Example Use of the Process According to the Invention
[0104] FIG. 2 shows such an example of use of the process according
to the invention. Starting from an open fleet 30, and the
configuration 31 of an aircraft is made by making EPAC/TDU
selections 32 by using specific requests to trace additional
requests of the customer 33, doing a global configuration of the
cabin and the IFE 34 and by setting parameters for TDU objects 35.
This is followed by an ACC communication 36 with officialization of
the contract definition and production of documentation 38.
[0105] These different phases will be analyzed below.
[0106] Selection (32) of EPAC/TDU Technical Objects
[0107] The following steps take place during this phase:
[0108] the original configuration screen displays all available
EPAC technical objects proposed for the fleet considered by the ATA
breakdown;
[0109] an EPAC technical object (function) is selected followed by
a TDU technical object (to indicate the selected solution);
[0110] each TDU technical object has a status in the fleet:
[0111] "available" to stop the selection of a previously selected
TDU technical object;
[0112] "selected" to select a TDU technical object for the fleet
considered, and define a possible aircraft application;
[0113] all these selections are made official through customer
Requests for change transmitted in ACC
[0114] The above selections may be made with a graphic interface
("click, drag and drop" type actions carried out using a
mouse).
[0115] It is possible to use a filter to restrict the display to
technical objects that have already been decided upon for the
fleet.
[0116] It is possible to use an aircraft view and select an
aircraft in a list of aircraft so that only options for this
aircraft can be seen.
[0117] Different icons illustrated in the selection screens for
EPAC/TDU technical objects, are used to make validations like those
described above, and to determine logical incompatibilities; for
example for an EPAC/TDU technical object for one or several
aircraft in the fleet.
[0118] Different types of constraints may apply to EPAC/TDU
technical objects:
[0119] prior acceptance: an EPAC or a TDU may require prior
acceptance of another EPAC or TDU;
[0120] an incompatibility: an EPAC or a TDU may be incompatible
with another EPAC or TDU;
[0121] these two types of constraints may be expressed in a
"compulsory" or "Informative" manner. If a constraint is
compulsory, the related technical object will be selected
automatically. If it is optional, a warning is issued about the
constraint and the user is requested to confirm his decision.

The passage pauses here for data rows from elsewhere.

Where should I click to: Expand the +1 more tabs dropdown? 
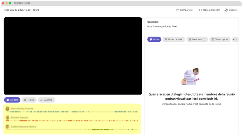coord(235,39)
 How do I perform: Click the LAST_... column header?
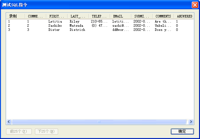click(78, 16)
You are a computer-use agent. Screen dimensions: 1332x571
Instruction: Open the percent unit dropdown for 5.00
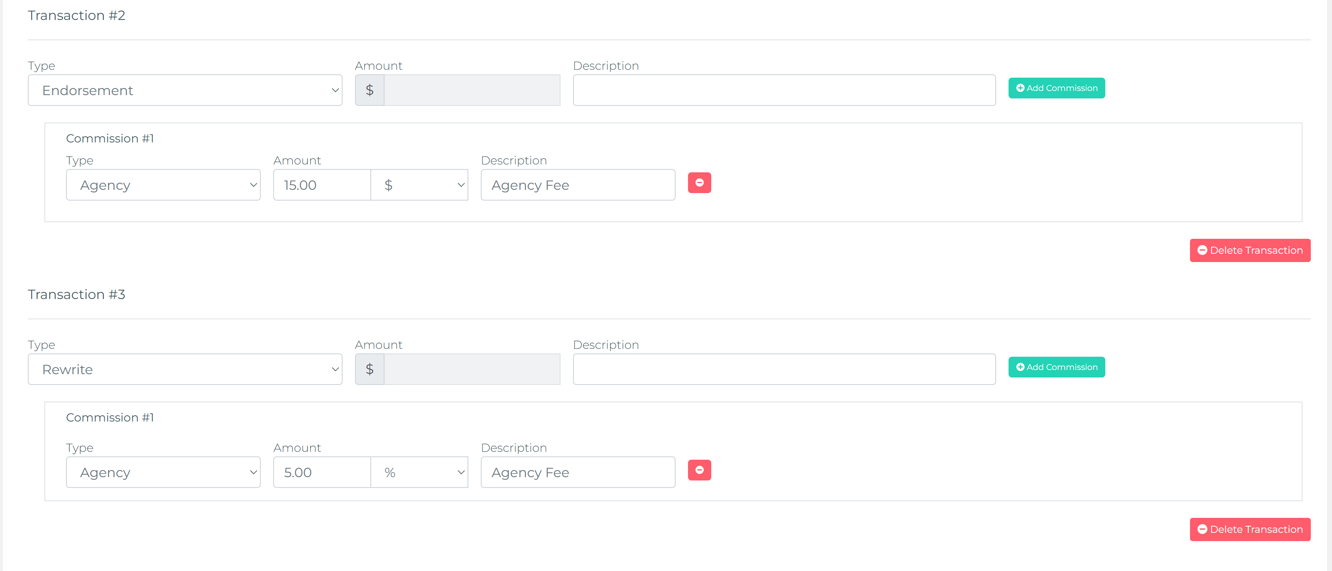[419, 472]
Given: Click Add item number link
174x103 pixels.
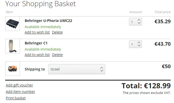Looking at the screenshot, I should pos(20,92).
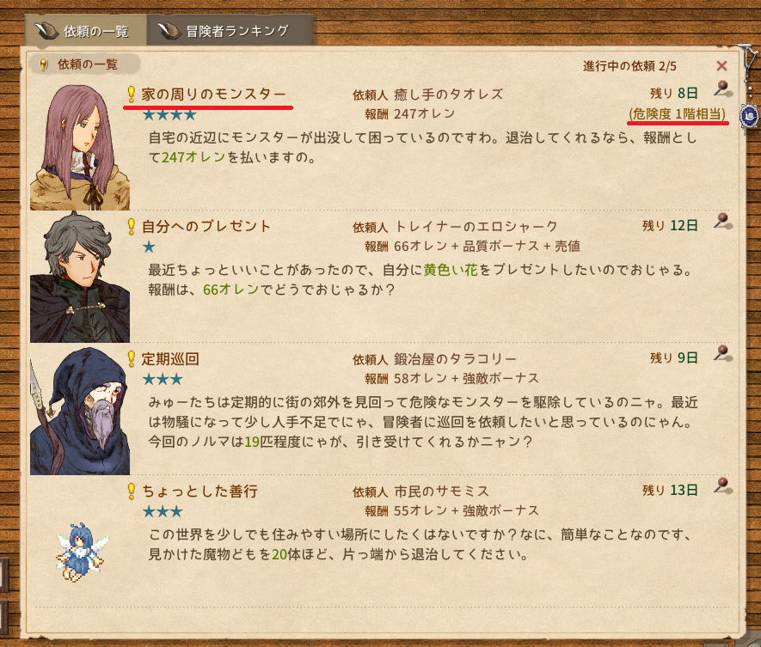The image size is (761, 647).
Task: Click the portrait of 癒し手のタオレズ
Action: click(x=80, y=147)
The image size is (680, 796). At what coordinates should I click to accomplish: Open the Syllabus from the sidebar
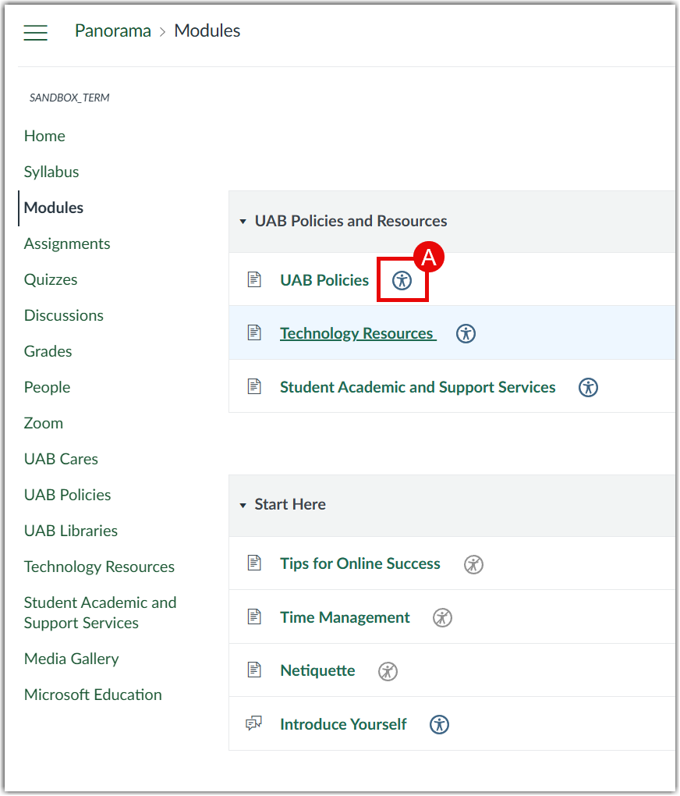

[0122] Exclusive TDUs; an EPAC may comprise an "exclusive TDU" item
of data input into the "Back Office" that prevents two TDUs from
this EPAC being selected for the same aircraft.
[0123] Specific Request (33)
[0124] This type of request is used when no TDU technical object
can be found to satisfy a definition need.
[0125] The diagram shown in FIG. 3 shows the different steps in
such a request, that begins when it is created by the "Front
Office" user.
[0126] Global Configuration-Procedure (CABIN, IFE, etc.) (34)
[0127] This phase includes the following steps:
[0128] for a new configuration, the job category concerned is
selected;
[0129] an existing global configuration can then be modified;
[0130] the requested TDU technical objects are selected;
[0131] this selection is validated;
[0132] applicability for the global configuration created on one or
several aircraft in the fleet can be expressed.
[0133] The customer request is then made official in ACC.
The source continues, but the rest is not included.